The Siddur is the choral symphony the covenantal people has sung to GOD across forty centuries from the days of the patriarchs until present day. In it we hear the voices of Israel’s prophets, priests and kings, its Sages and scholars, poets and philosophers, rationalists and mystics, singing in calibrated harmony. Its libretto weaves together texts from almost every part of the vast library of Jewish spirituality: Torah, the Prophets, the Writings, the classic compendia of the Oral Law – Mishnah, Midrash and Talmud – together with philosophical passages like Maimonides’ Thirteen Principles of Faith and extracts from the Zohar, the key text of Jewish mysticism.
There is space in Judaism for private meditation, personal plea. But when we pray publicly we do so as members of a people who have served, spoken to, and wrestled with GOD for longer, in more varied circumstances than any other in history. We use the words of the greatest of those who came before us to make our prayers articulate and to join them to the prayers of others throughout the world and throughout the centuries.
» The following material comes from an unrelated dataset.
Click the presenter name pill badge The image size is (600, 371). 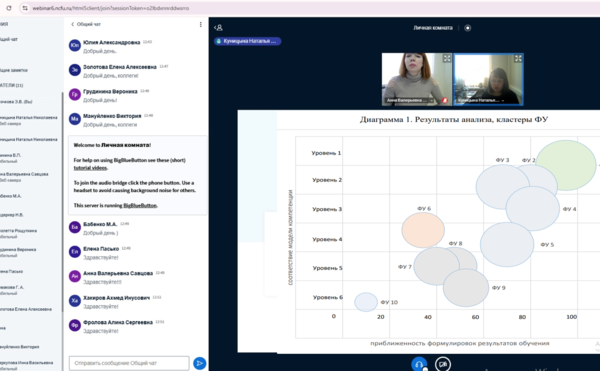click(x=247, y=41)
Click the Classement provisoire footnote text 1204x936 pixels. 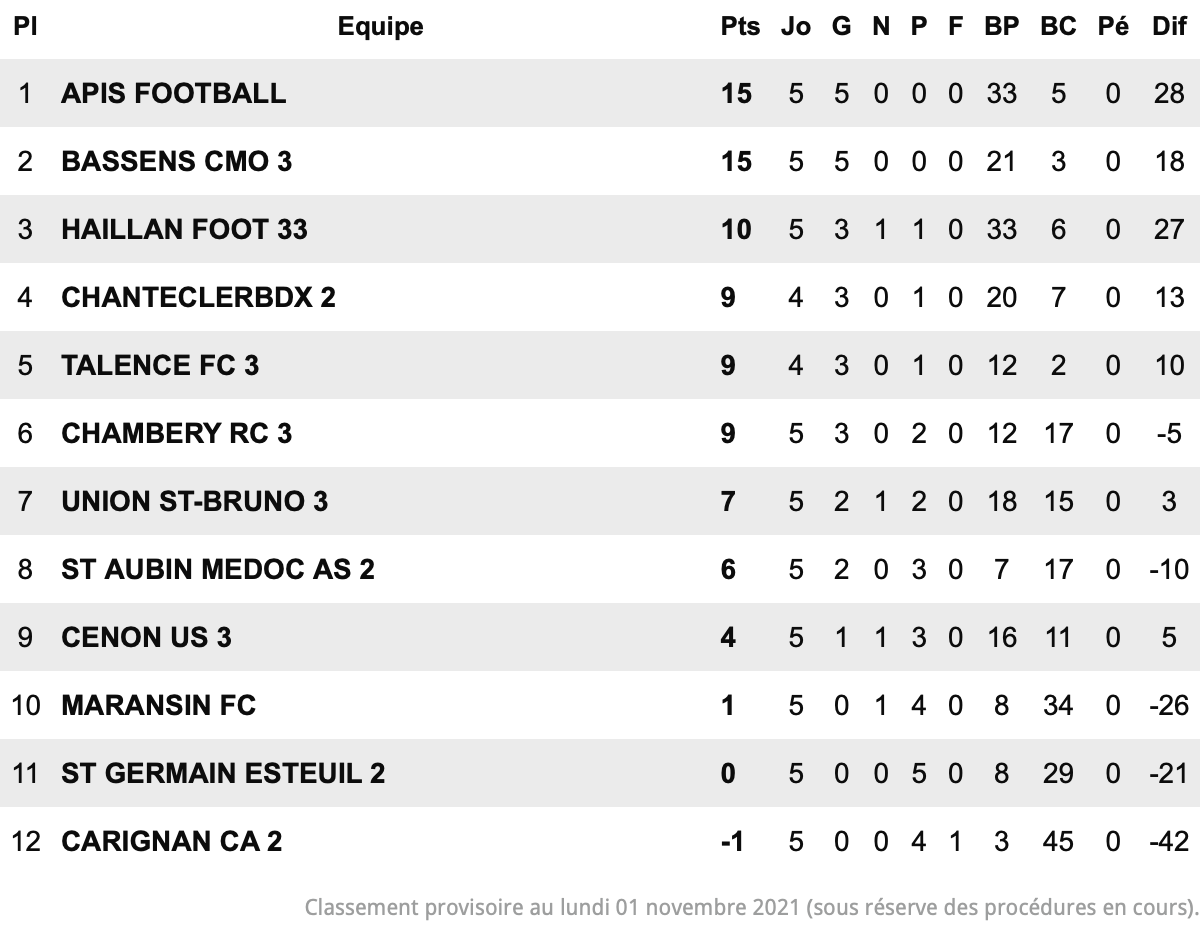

Almost every age and major Jewish community has added something of its own: new words, prayers, customs and melodies. There are many different liturgies: Ashkenazi, Sephardi, Oriental, Yemenite, Italian, those of Rabbi Isaac Luria and the Vilna Gaon and others, each with its own subdivisions. The particular liturgy associated with British and Commonwealth Jewry is, in origin, German-Polish, and is distinct in several ways from the prayer books of Eastern Europe. Each tradition has a character of its own, to which Jewish law applies the principle nahara nahara upashtei: “Every river has its own course'. Each of the historic traditions has its own integrity, its own channel through which words stream from earth to heaven.
This Introduction tells of how prayer came to take its present form, the distinct spiritual strands of which it is woven, the structures it has, and the path it takes in the journey of the spirit.
2. TWO SOURCES OF PRAYER
THE BEST-KNOWN PHRASE ABOUT Jewish religious worship is: “If you serve the LORD your GOD with all your heart (Deuteronomy 11:13) – what is [the sacrificial] service of the heart [avodah she-belev]? This is prayer.” (Ta’anit 2a). Behind these simple words, lies a remarkable story.
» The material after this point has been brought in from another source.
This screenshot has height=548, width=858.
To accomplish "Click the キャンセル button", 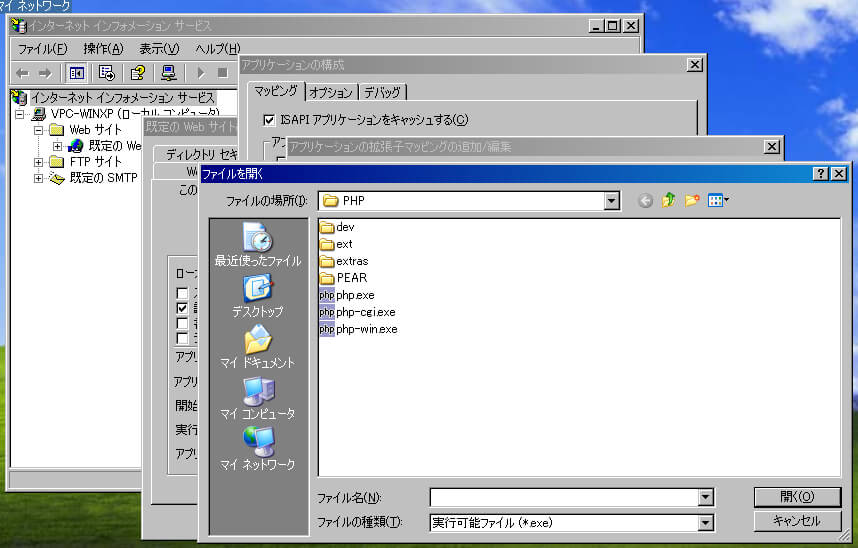I will 797,521.
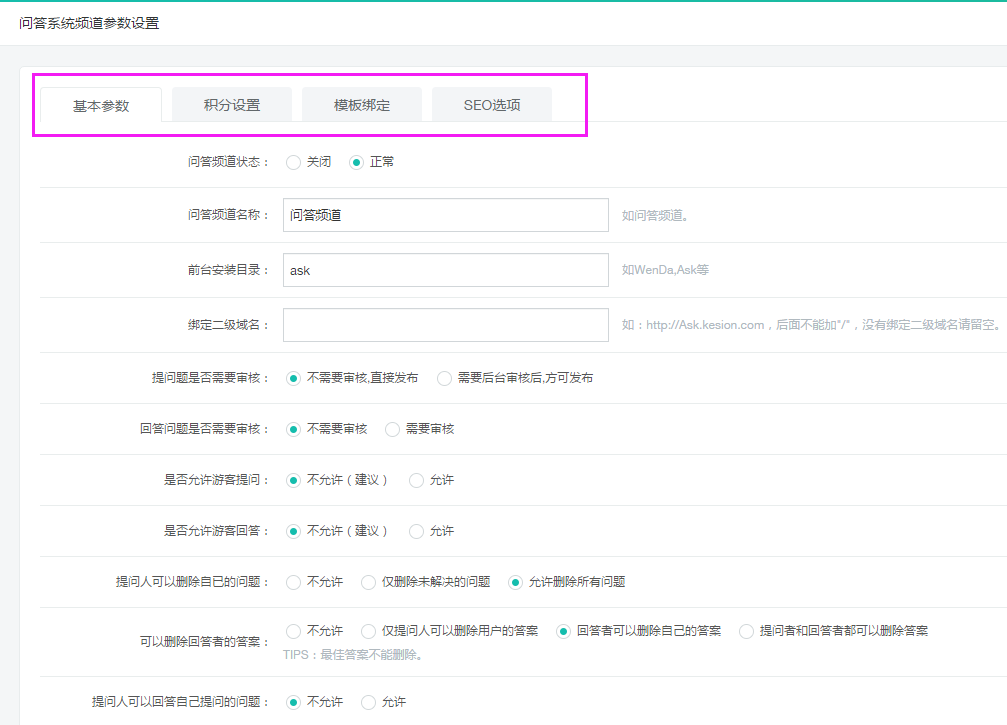This screenshot has width=1007, height=725.
Task: Choose 提问者和回答者都可以删除答案
Action: coord(747,631)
Throughout the Hebrew Bible, we find two quite different forms of religious worship. One is prayer. Outside the Book of Psalms there are some 140 references to people praying; in 97 cases we are told the words they said. Abraham prays for the cities of the plain. Jacob prays for deliverance before confronting Esau. Hannah prays for a child. These prayers are direct, simple and spontaneous. They have no fixed formula, no set text. Some are very brief, like Moses’ five-word prayer for his sister Miriam: “Please, GOD, heal her now”. Others are long, like Moses’ forty-day prayer for forgiveness of the people after the sin of the Golden Calf. There are no general rules: these prayers have no fixed time, place or liturgy. They are improvised as circumstance demands.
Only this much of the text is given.